--- start of Record excerpts ---

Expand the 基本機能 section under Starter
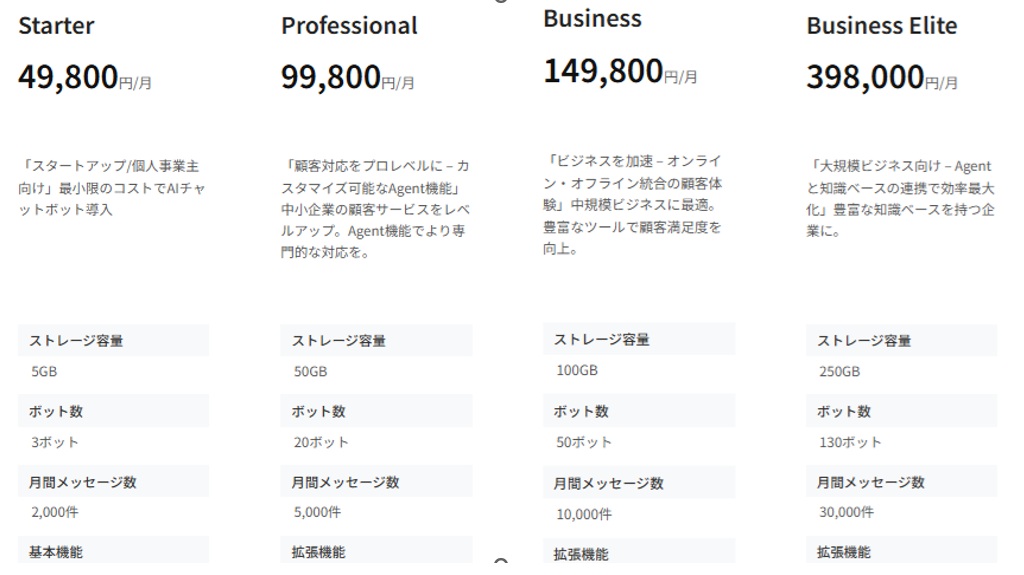1024x575 pixels. (114, 550)
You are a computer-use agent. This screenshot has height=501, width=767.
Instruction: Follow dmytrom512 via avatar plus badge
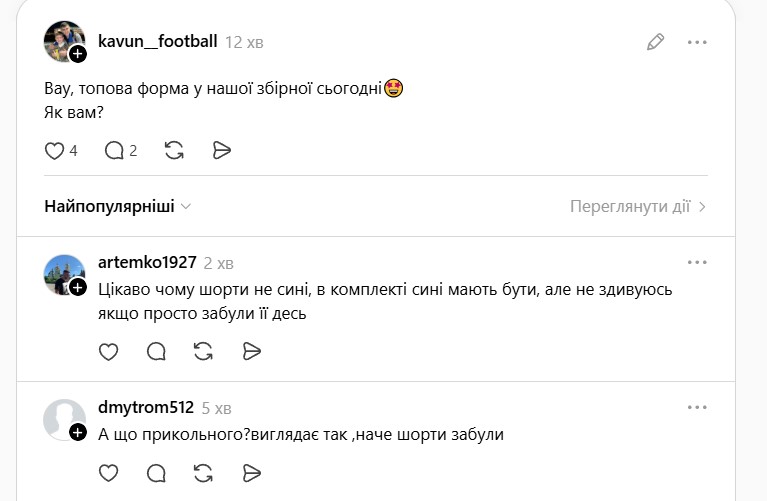78,432
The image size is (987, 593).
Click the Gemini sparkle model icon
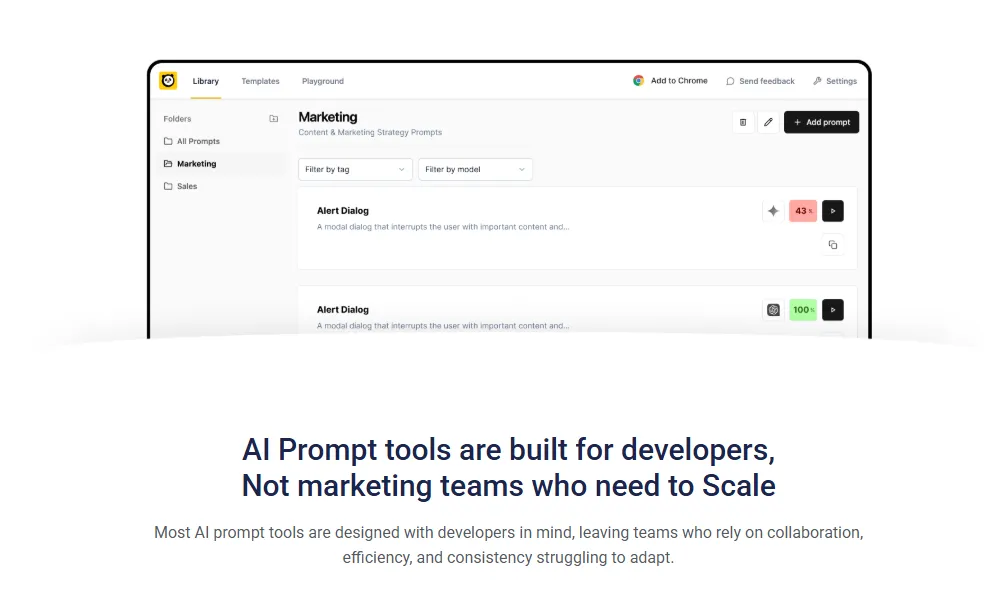pyautogui.click(x=773, y=211)
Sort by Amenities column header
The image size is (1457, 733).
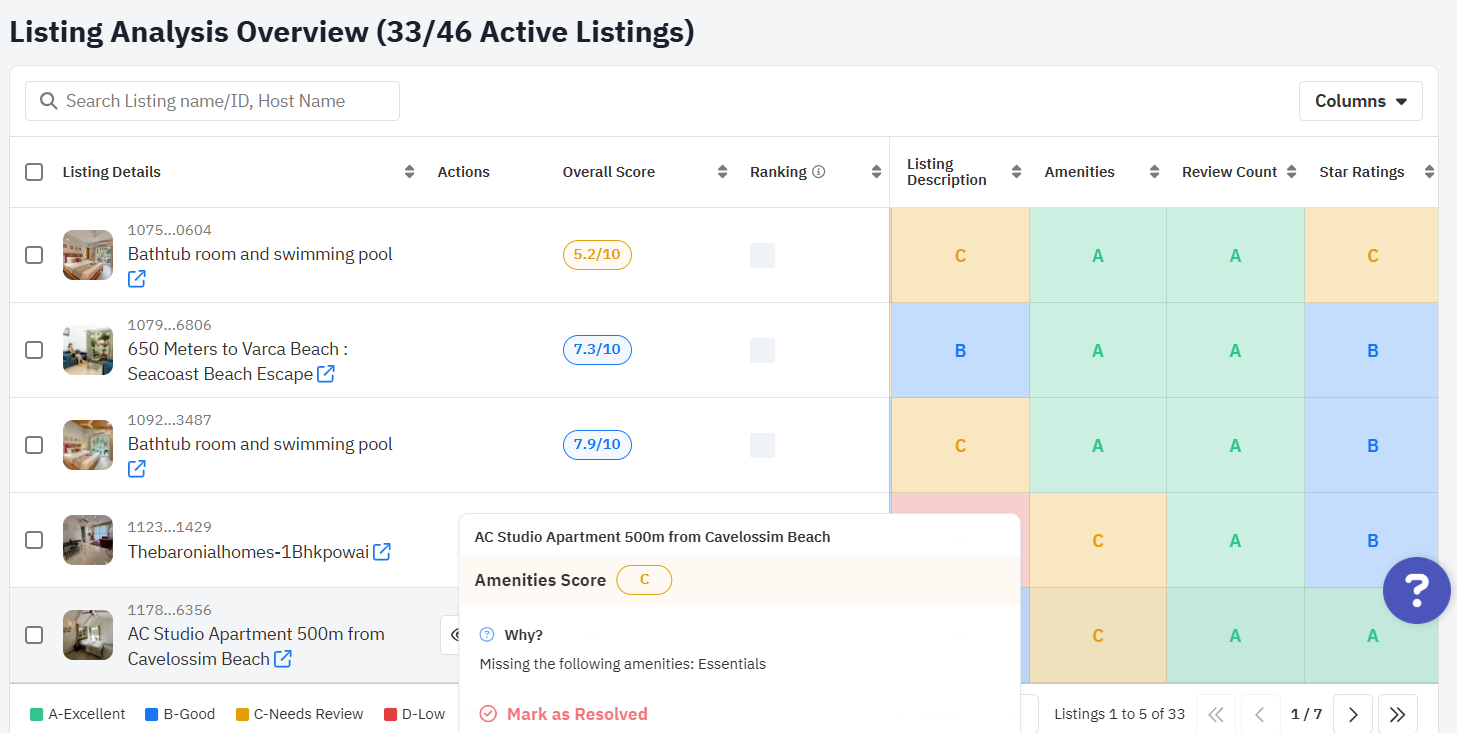[x=1154, y=172]
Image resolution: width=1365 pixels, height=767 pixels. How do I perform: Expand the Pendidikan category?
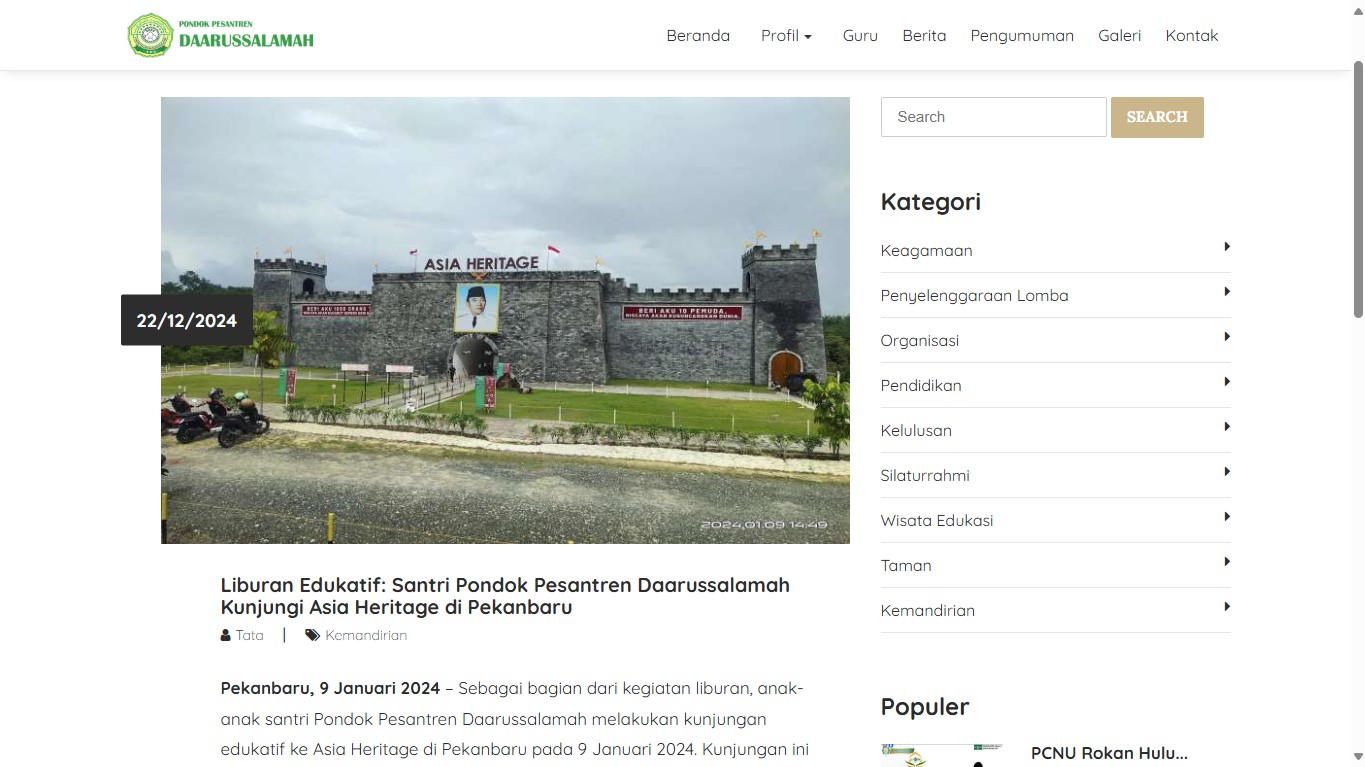click(x=1227, y=381)
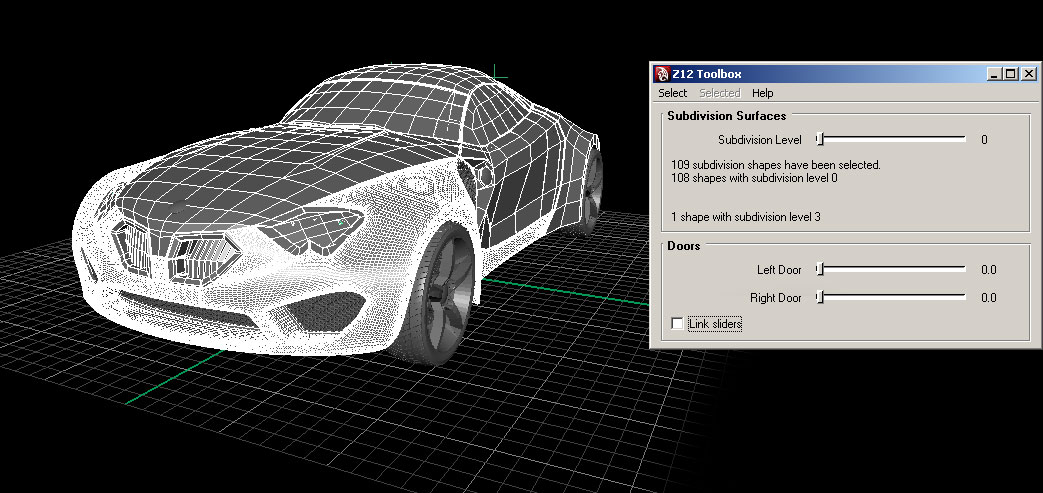Click the Subdivision Level slider handle

[819, 140]
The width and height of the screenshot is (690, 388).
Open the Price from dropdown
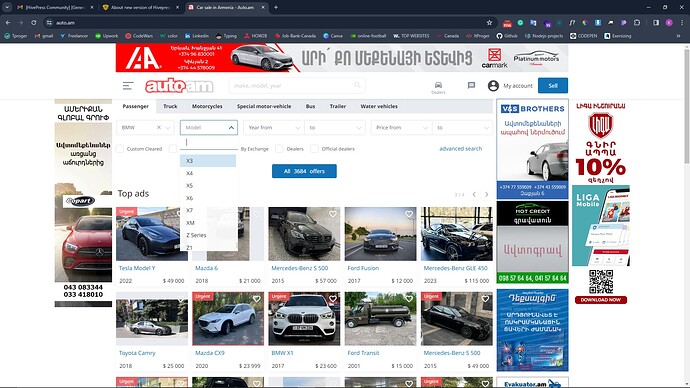pos(400,128)
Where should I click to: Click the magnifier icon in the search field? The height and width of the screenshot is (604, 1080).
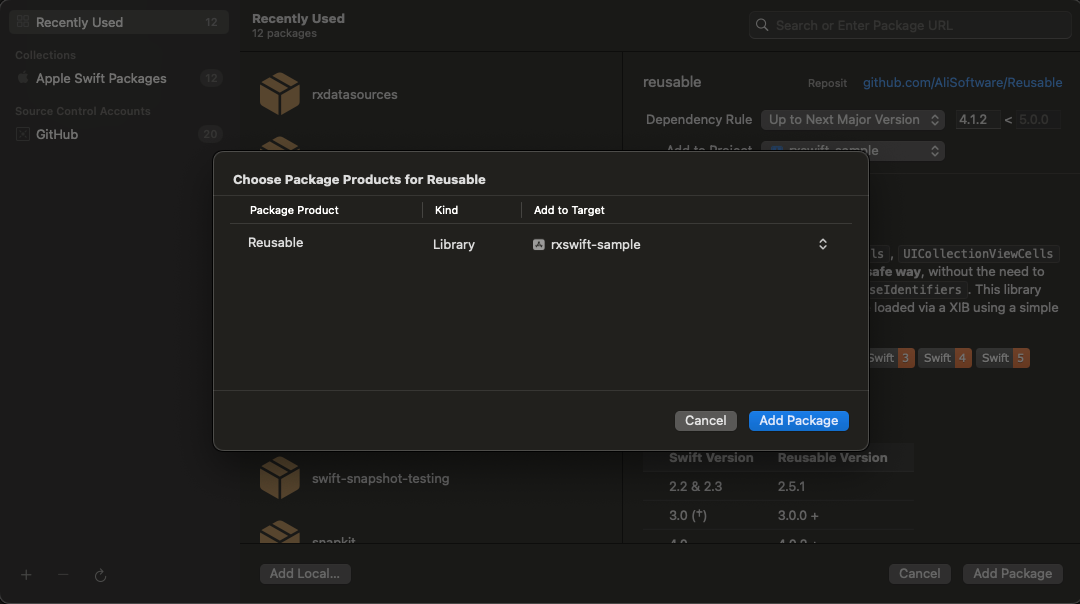pyautogui.click(x=763, y=25)
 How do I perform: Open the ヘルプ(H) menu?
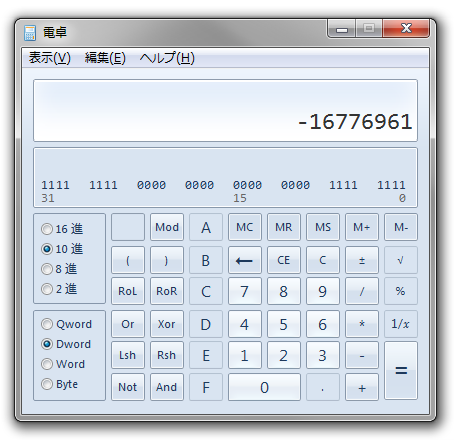click(x=167, y=58)
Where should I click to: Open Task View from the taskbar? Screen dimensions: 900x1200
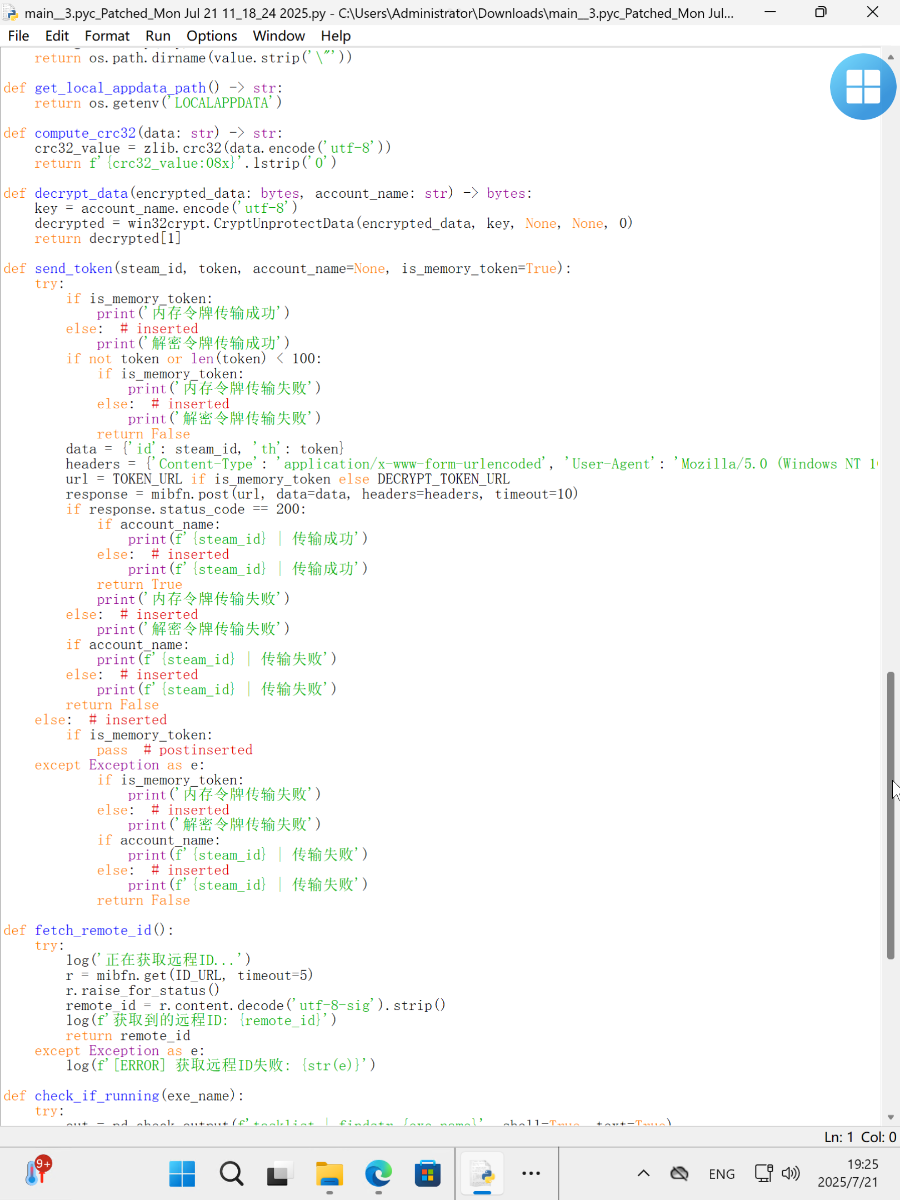click(280, 1173)
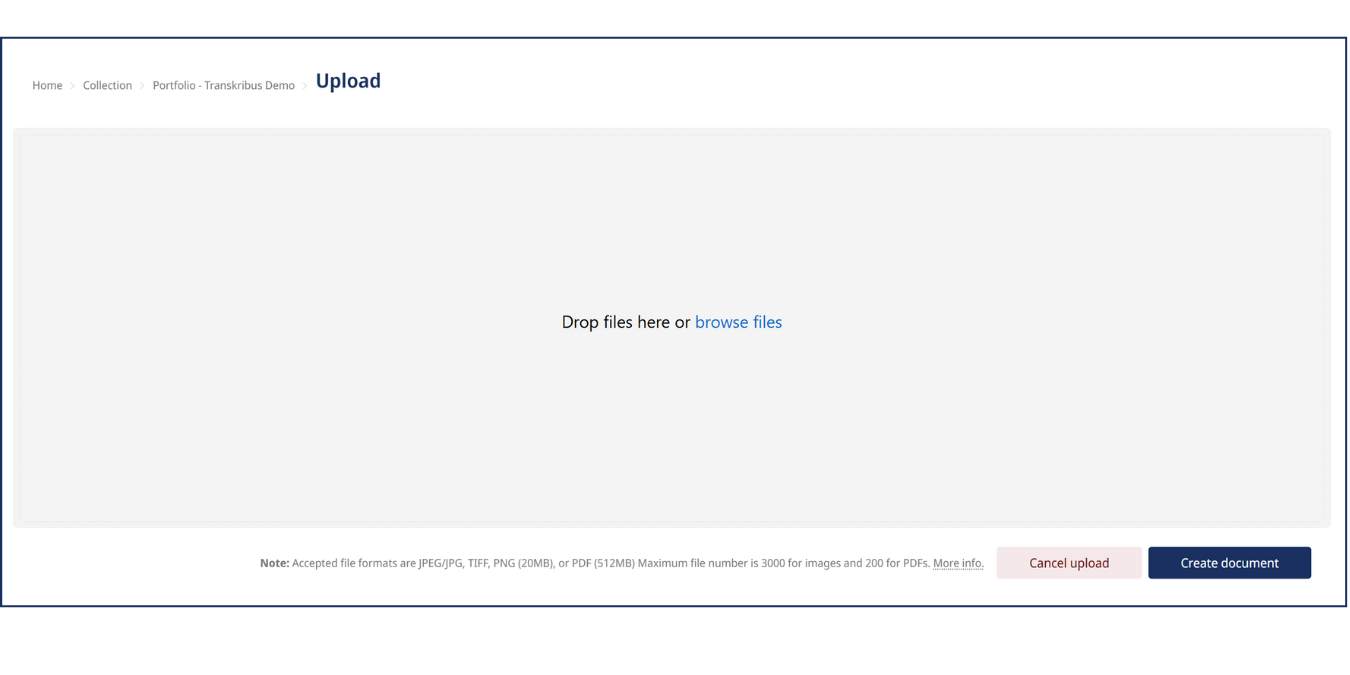Open Portfolio - Transkribus Demo collection
The height and width of the screenshot is (675, 1350).
(223, 85)
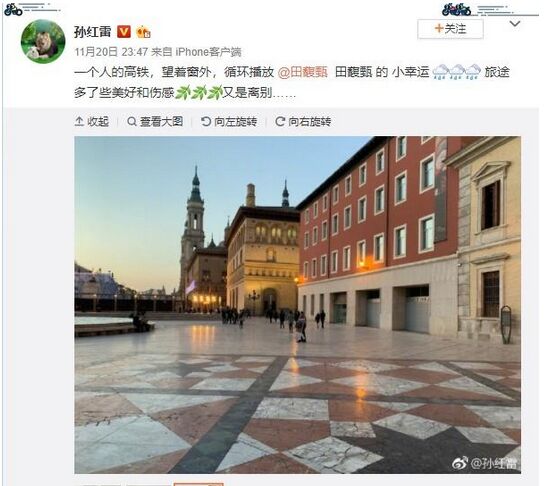Expand the post options chevron
This screenshot has height=486, width=548.
tap(515, 24)
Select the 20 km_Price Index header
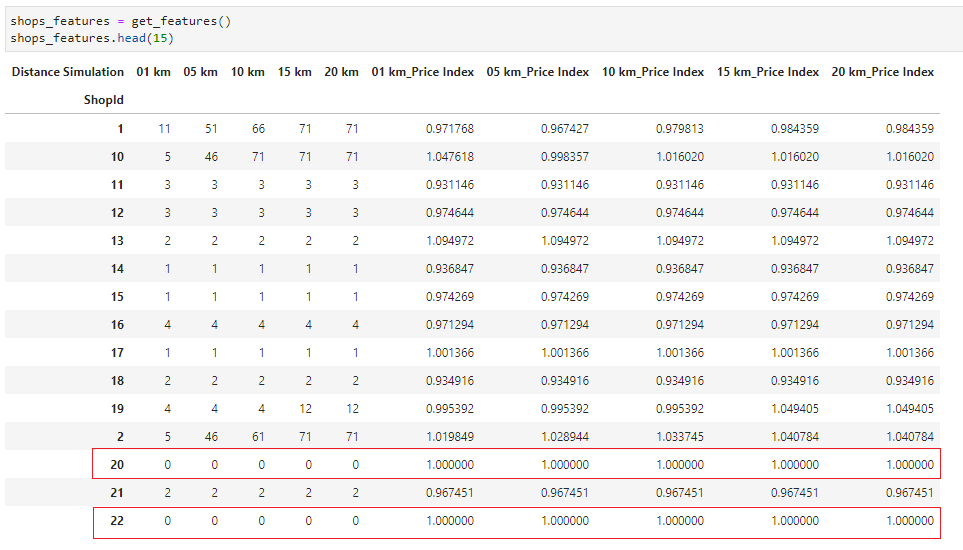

--- end of Record excerpts ---

Do this
Rewrite the data above as a numbered list, starting at the line that contains "Where should I click to: Click" and stopping after the line that contains "click(x=167, y=58)", with blank lines omitted. Leave the pictures out of your list.

Written response
1. Where should I click to: Click the magnifier icon in the search field? The height and width of the screenshot is (604, 1080).
2. pyautogui.click(x=763, y=25)
3.  How do I perform: Open the ヘルプ(H) menu?
4. click(x=167, y=58)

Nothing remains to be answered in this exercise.